RT.com 31 Oct, 2015 04:25
The head of Russia’s Security Council has warned of “a real problem” posed by the growing number of US-controlled laboratories that produce biological weapons. Nikolay Patrushev estimated that Washington allocates “tens of billions of dollars” to this research.
Speaking after Russia’s Security Council meeting, Patrushev mentioned the threat stemming from biological weapons laboratories that operate on the territories of the Commonwealth of Independent States (CIS).
“There are also other problems, such as the production of military oriented biological weapons and the very large funding allocated to this,” Patrushev said. “This is tens of billions of dollars. Additionally, the number of laboratories under US jurisdiction or control has increased 20 times.”
What is more worrying is that some of such laboratories “operated and operate” on CIS soil, said Patrushev.
“This is why the problem is real,” he said.
The head of the Security Council has also mentioned the chemical weapons issue, saying that Russia will dispose of its remaining arsenal by 2020 – eight years earlier than the US.

==========

◆ EXPLORE THE MATERIAL:
**a)** Duplicate the part of the article on Patrushev's warning that opens with the words containing "RT.com 31 Oct, 2015" and closes with "to this research.".
**b)** In the article on Patrushev's warning, by what year will Russia dispose of its remaining chemical weapons arsenal?
**c)** Write the next part of the article on Patrushev's warning, starting after its final sentence.

==========

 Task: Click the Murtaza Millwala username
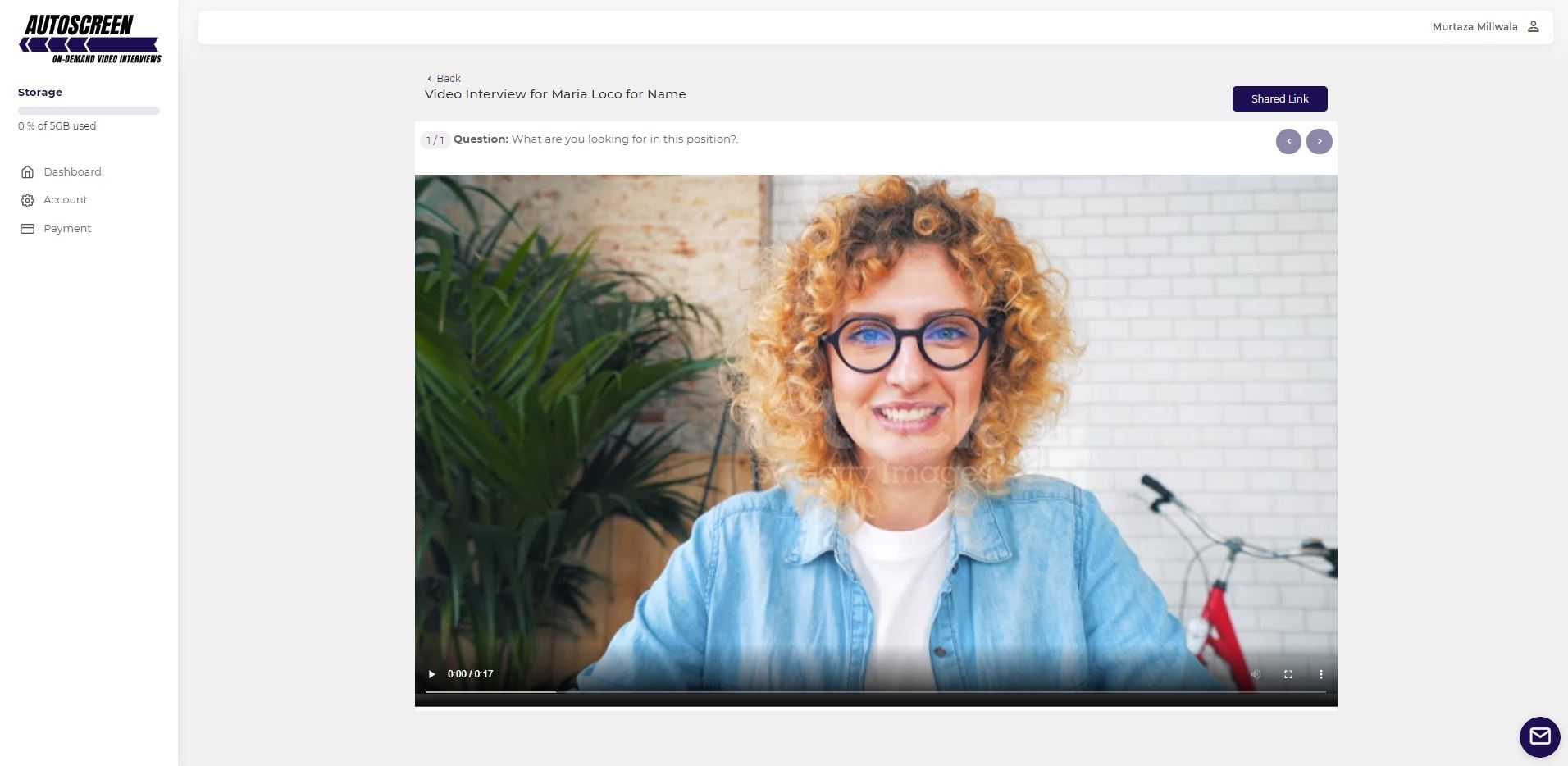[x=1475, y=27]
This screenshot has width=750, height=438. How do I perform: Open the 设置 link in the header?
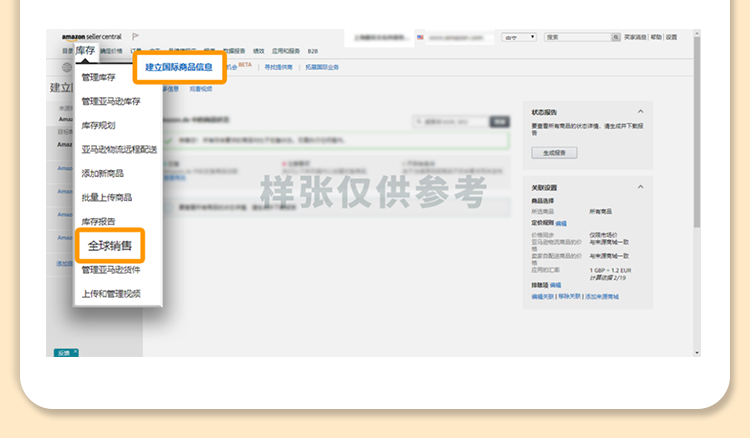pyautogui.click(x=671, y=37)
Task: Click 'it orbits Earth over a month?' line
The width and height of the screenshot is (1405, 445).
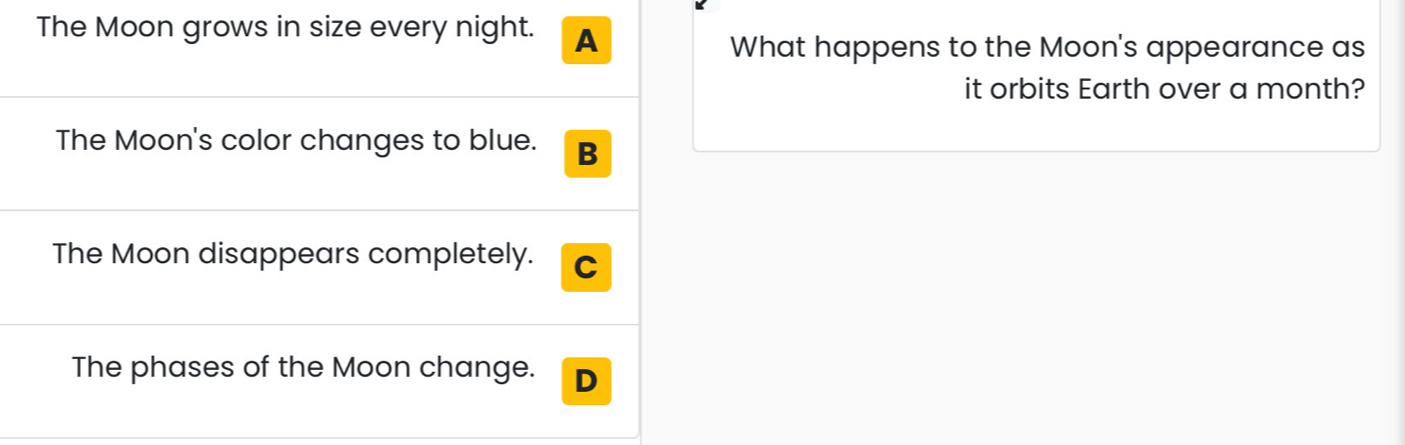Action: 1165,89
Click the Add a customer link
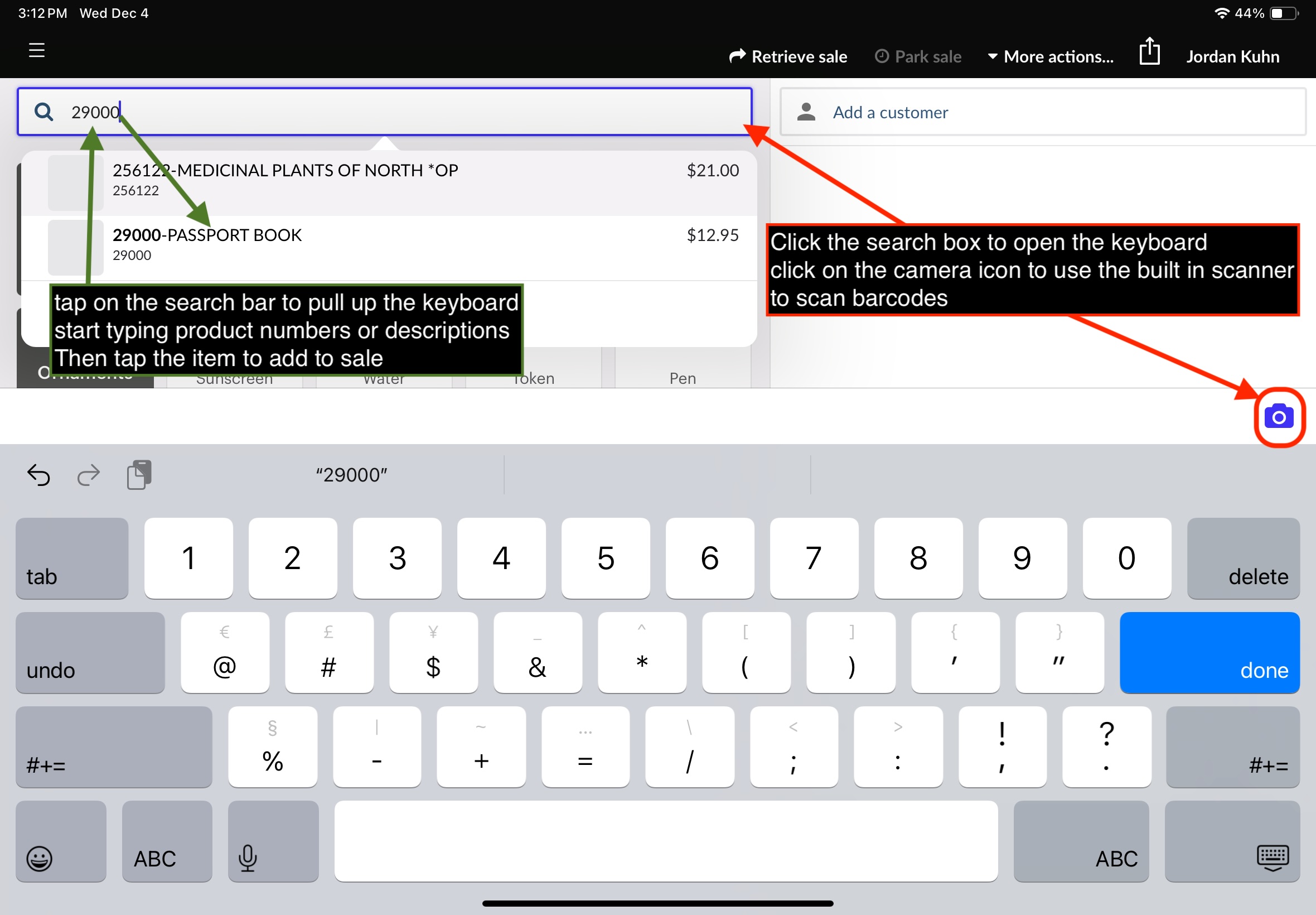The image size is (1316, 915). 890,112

==========

◆ ANSWERS BY TASK:
**a)**
RT.com 31 Oct, 2015 04:25
The head of Russia’s Security Council has warned of “a real problem” posed by the growing number of US-controlled laboratories that produce biological weapons. Nikolay Patrushev estimated that Washington allocates “tens of billions of dollars” to this research.

**b)** By 2020.

**c)**
“We are putting into practice a program to get rid of chemical weapons. Russia will dispose of these weapons by 2020. It was expected that the US will also destroy these weapons by that time, but according to today’s plans, it will carry out the disposal by 2028,” Patrushev told journalists.
In June, the Russian Foreign Ministry accused the US of encircling Russia with bioweapons labs, as well as obstructing international efforts to eradicate biological weapons.
One of Russia’s particular concerns is the Richard G. Lugar Center for Public and Animal Health Research, a research facility for high-level biohazard agents, located near Tbilisi, Georgia, a CIS member and Russia’s neighbor.
“American and Georgian authorities are trying to cover up the real nature of this US military unit, which studies highly dangerous infectious diseases. The Pentagon is trying to establish similar covert medico-biological facilities in other countries [in Russia's neighborhood],” the Russian ministry said in June.
At the time, Moscow also blamed the US for derailing “decades of international effort to strengthen” the Biological and Toxin Weapons Convention (BTWC), a 1972 international treaty aimed at eradicating bioweapons worldwide.